Upload AirCopBench LoRA adapter (paper arxiv 2511.11025)

c0f3e92 verified 19 days ago

2.23 kB

library_name: peft
license: apache-2.0
base_model: Qwen/Qwen2.5-VL-7B-Instruct
datasets:
  - EasonFan/AirCopBench
tags:
  - lora
  - peft
  - multimodal
  - vision-language
  - uav
  - aerial
  - visual-question-answering
  - multi-agent-perception
pipeline_tag: image-text-to-text

aircop-7b — Qwen2.5-VL-7B fine-tuned on AirCopBench

LoRA adapter for Qwen/Qwen2.5-VL-7B-Instruct, supervised fine-tuned on the training split of AirCopBench, a multi-UAV collaborative aerial perception VQA benchmark.

Paper: https://arxiv.org/pdf/2511.11025

Task

Each question shows the same scene captured at the same moment by 2–6 UAV cameras from different viewpoints, and asks a 4-way multiple-choice question (object grounding, counting, matching, causal/collaboration assessment, etc.).
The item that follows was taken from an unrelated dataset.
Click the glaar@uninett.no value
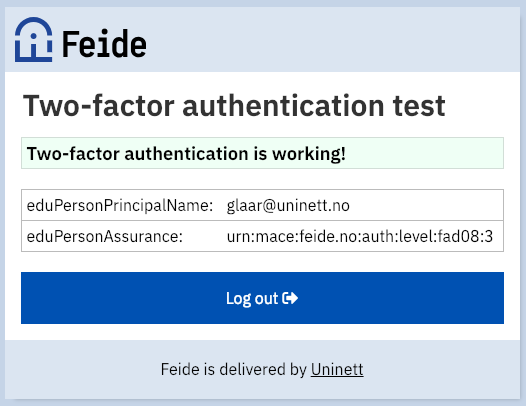This screenshot has width=526, height=406. pyautogui.click(x=288, y=205)
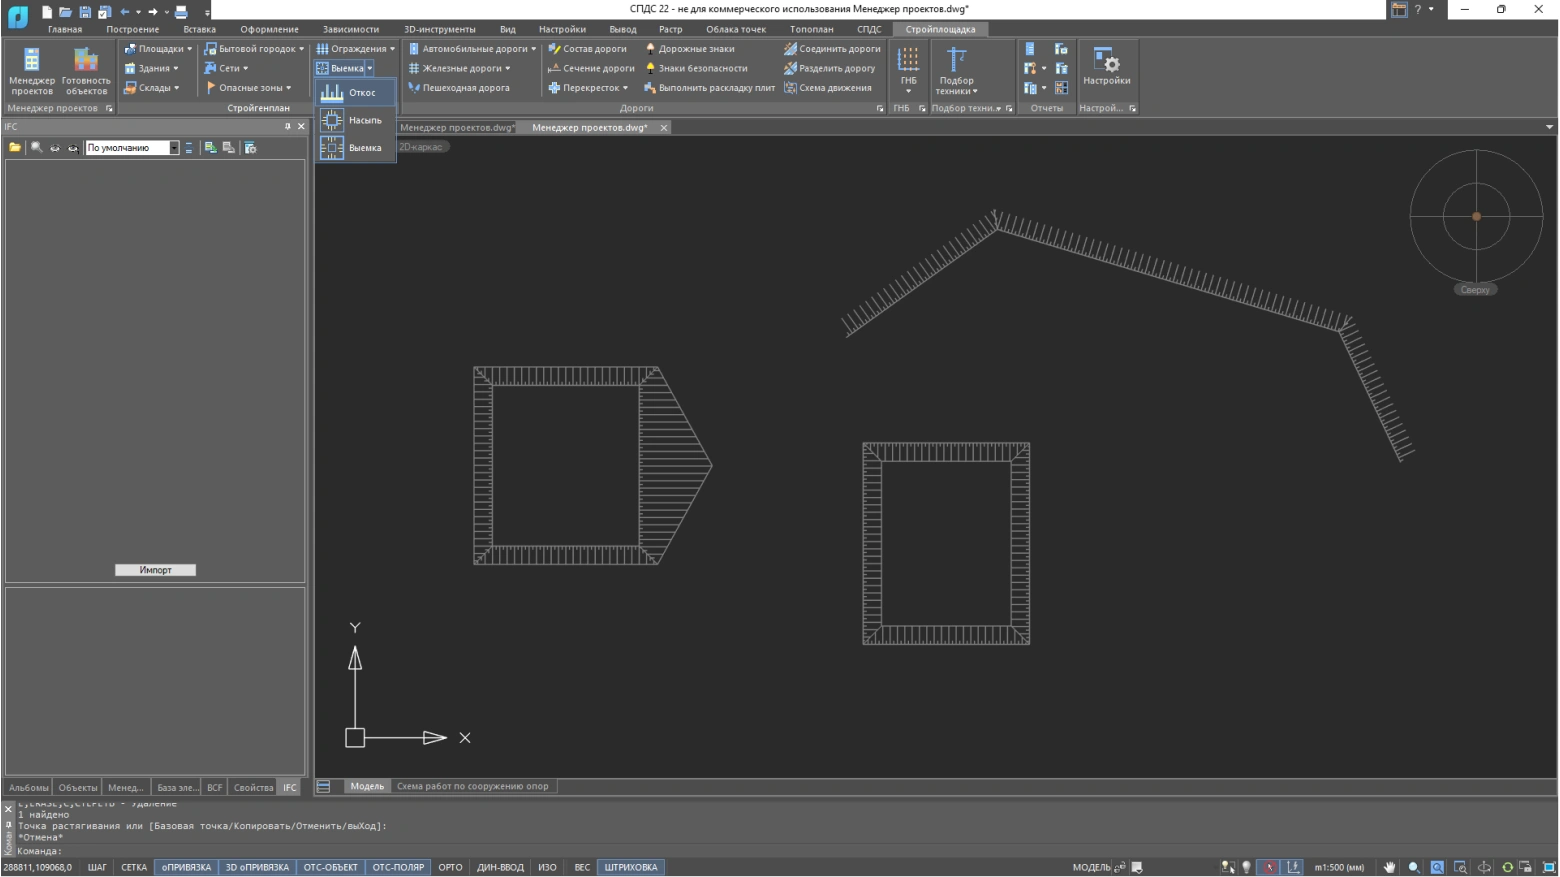The width and height of the screenshot is (1560, 877).
Task: Disable оПРИВЯЗКА snapping
Action: 186,867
The model answers with a single option letter.

Results (AirCopBench test, 1025 questions)

Subset	Accuracy
Overall	0.7532 (772/1025)
Real2 (2 real UAVs)	0.5785
Sim3 (3 sim UAVs)	0.8244
Sim5 (5 sim UAVs)	0.7551
Sim6 (6 sim UAVs)	0.7634

Parse failures: 0.

Training

Method: LoRA SFT (rank 16, lora_target: all), 1 epoch, bf16, flash-attn 2
Effective batch size 16 (per-device 8 × grad-accum 2), lr 1e-4 cosine, image_max_pixels 262144
Framework: LLaMA-Factory, template qwen2_vl
~12.7k multi-image samples (Real2 / Sim3 / Sim5 / Sim6)

Usage

import torch
from transformers import AutoModelForImageTextToText, AutoProcessor
from peft import PeftModel

base = "Qwen/Qwen2.5-VL-7B-Instruct"
model = AutoModelForImageTextToText.from_pretrained(base, dtype=torch.bfloat16, device_map="cuda")
model = PeftModel.from_pretrained(model, "EasonFan/aircop-7b")
processor = AutoProcessor.from_pretrained(base)
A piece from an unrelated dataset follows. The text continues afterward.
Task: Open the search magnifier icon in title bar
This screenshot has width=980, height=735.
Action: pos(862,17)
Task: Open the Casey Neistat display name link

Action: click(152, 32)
messages = [{"role": "user", "content": [
    {"type": "text", "text": "UAV1:"}, {"type": "image"},
    {"type": "text", "text": "UAV2:"}, {"type": "image"},
    {"type": "text", "text": "Question: ...\nOptions:\nA. ...\nB. ...\nC. ...\nD. ...\nAnswer with only the letter."},
]}]
# build inputs with processor.apply_chat_template + processor(...) and call model.generate()